Un parcours européen impressionnant
Depuis cette époque, la province irlandaise a disputé cinq finales, n'en remportant qu'une seule, tandis que le RCT a disparu du dernier carré jusqu'à cette saison. Les Toulonnais se sont hissés en demi-finale en renversant les pronostics. D'abord en battant les Stormers et leur escouade de Springboks (28-27), puis en s'imposant à Glasgow (19-22), une équipe citée parmi les favorites pour la victoire finale. Tout cela à la sortie d'une terrible série de quatre défaites et un match nul en Top 14. L'air continental semble bénéfique aux Varois, leur donnant des ailes.
Un défi de taille face au Leinster
Il en faudra, et bien plus encore, pour prendre le dessus sur un Leinster que l'on dit en perte de vitesse mais doté d'une expérience hors du commun, avec cinq demi-finales consécutives de Champions Cup, consolidée par le vécu en sélection. La quasi-totalité des titulaires du XV du Trèfle évoluent dans cette équipe, à laquelle s'ajoute le All Black Rieko Ioane, qui alterne entre l'aile et le centre, sans toutefois affoler les statistiques (quatre essais en quatorze matchs cette saison).
« Ça va très vite, avec des joueurs de grand talent qui ont de bonnes connexions entre eux, prévient Charles Ollivon. Quand tu rentres dans le vestiaire après un match contre le Leinster ou l'Irlande, c'est toujours difficile : les corps sont mâchés. Ils t'imposent un rythme impressionnant, cherchent le KO. Ça ressemble à un test-match, donc c'est excitant. » Le Basque a une autre bonne raison d'être impatient avant de jouer son « plus beau match sous ce maillot » : même s'il en a vu d'autres avec les Bleus, il s'agit de sa première demi-finale de Champions Cup.
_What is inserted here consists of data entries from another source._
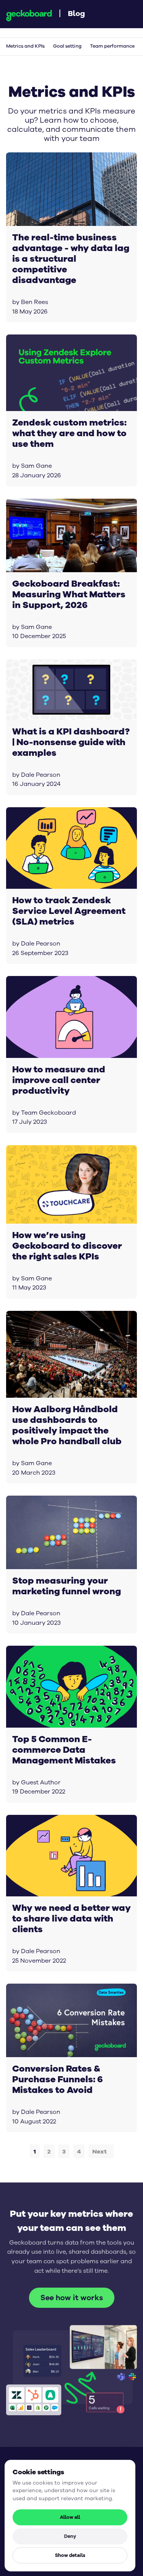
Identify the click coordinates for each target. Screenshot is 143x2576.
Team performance (112, 46)
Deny (70, 2536)
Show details (70, 2555)
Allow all (70, 2517)
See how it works (71, 2298)
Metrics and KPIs (25, 46)
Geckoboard (29, 15)
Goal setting (67, 46)
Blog (76, 13)
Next (99, 2151)
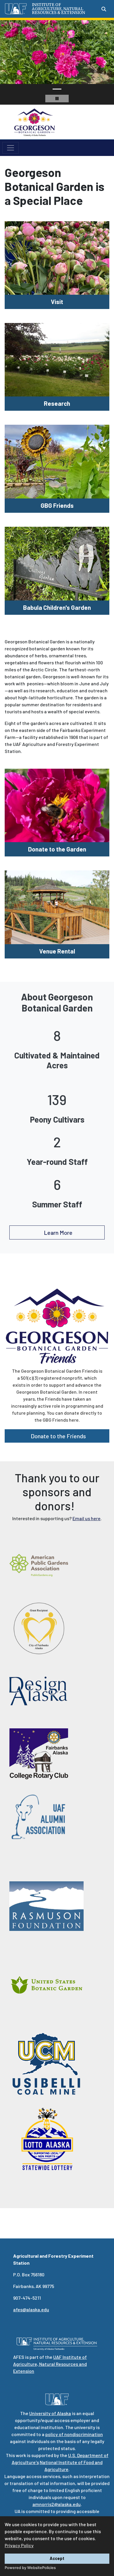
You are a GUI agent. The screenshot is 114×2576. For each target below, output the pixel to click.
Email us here (86, 1518)
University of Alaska (50, 2413)
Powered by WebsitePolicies (30, 2568)
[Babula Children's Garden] (57, 563)
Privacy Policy (19, 2545)
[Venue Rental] (57, 906)
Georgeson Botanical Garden (77, 121)
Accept (57, 2558)
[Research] (57, 359)
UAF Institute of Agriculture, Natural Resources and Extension (50, 2364)
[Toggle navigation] (10, 148)
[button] (4, 62)
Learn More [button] (58, 1232)
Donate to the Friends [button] (58, 1435)
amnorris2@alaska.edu (56, 2504)
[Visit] (57, 257)
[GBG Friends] (57, 461)
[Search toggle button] (104, 9)
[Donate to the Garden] (57, 804)
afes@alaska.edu (31, 2309)
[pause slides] (57, 98)
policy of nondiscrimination (74, 2434)
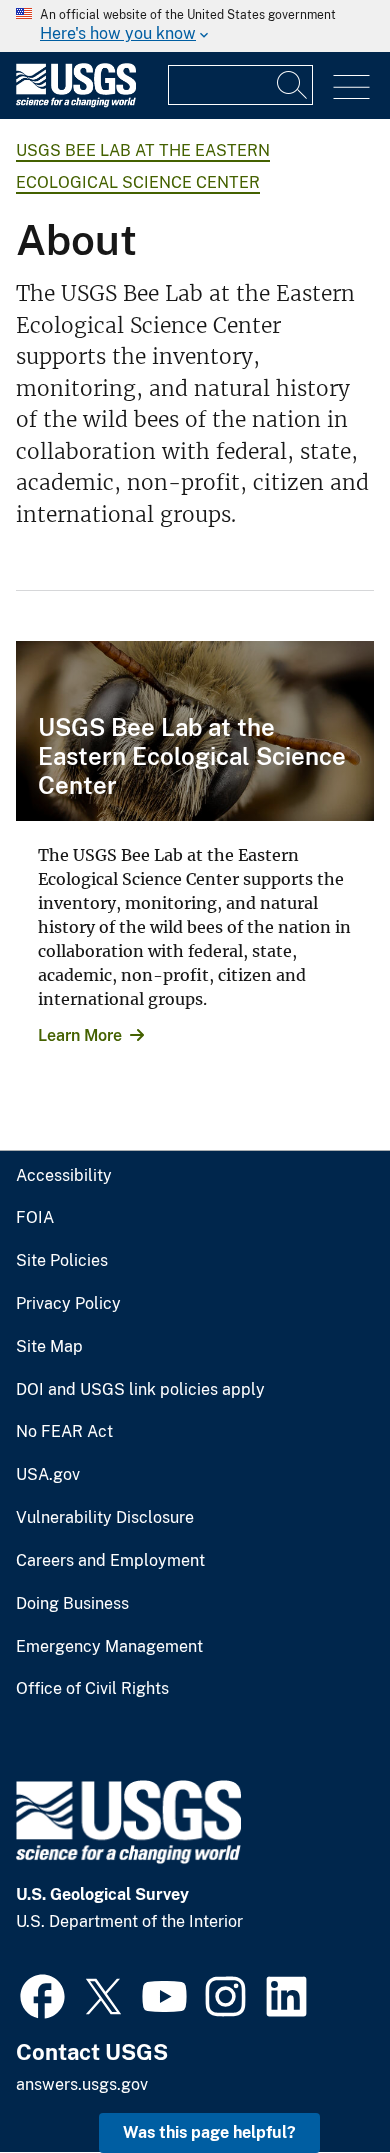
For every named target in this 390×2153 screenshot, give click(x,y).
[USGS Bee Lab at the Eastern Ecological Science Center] (195, 731)
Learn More (80, 1035)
L'expérience toulonnaise en question
Sur la feuille de match côté toulonnais, ils ne sont que deux à avoir connu ces hauteurs : Teddy Baubigny avec le Racing, et Jérémy Sinzelle, couronné avec le Stade Rochelais en 2022 contre… le Leinster. Avec les piliers Jean-Baptiste Gros et Kyle Sinckler, le deuxième ligne David Ribbans, le demi de mêlée Ben White, le centre italien Nacho Brex, et sur le banc le Français Baptiste Serin, le directeur du rugby Pierre Mignoni peut tout de même s'appuyer sur une équipe expérimentée.
« Le Leinster a de l'avance, admet-il. Nous, on se cherche une expérience commune depuis quelques saisons, avec des quarts, des demies (en Top 14 et Challenge Cup). On sait que ce sera très, très difficile. Mais on a certainement appris depuis deux ans. Et quand l'arbitre siffle, c'est toujours 50-50. » D'autant que l'équipe de Leo Cullen n'est pas invincible : quatrième de l'URC, elle a été surprise par Trévise le week-end dernier (29-26) malgré du beau monde sur le terrain.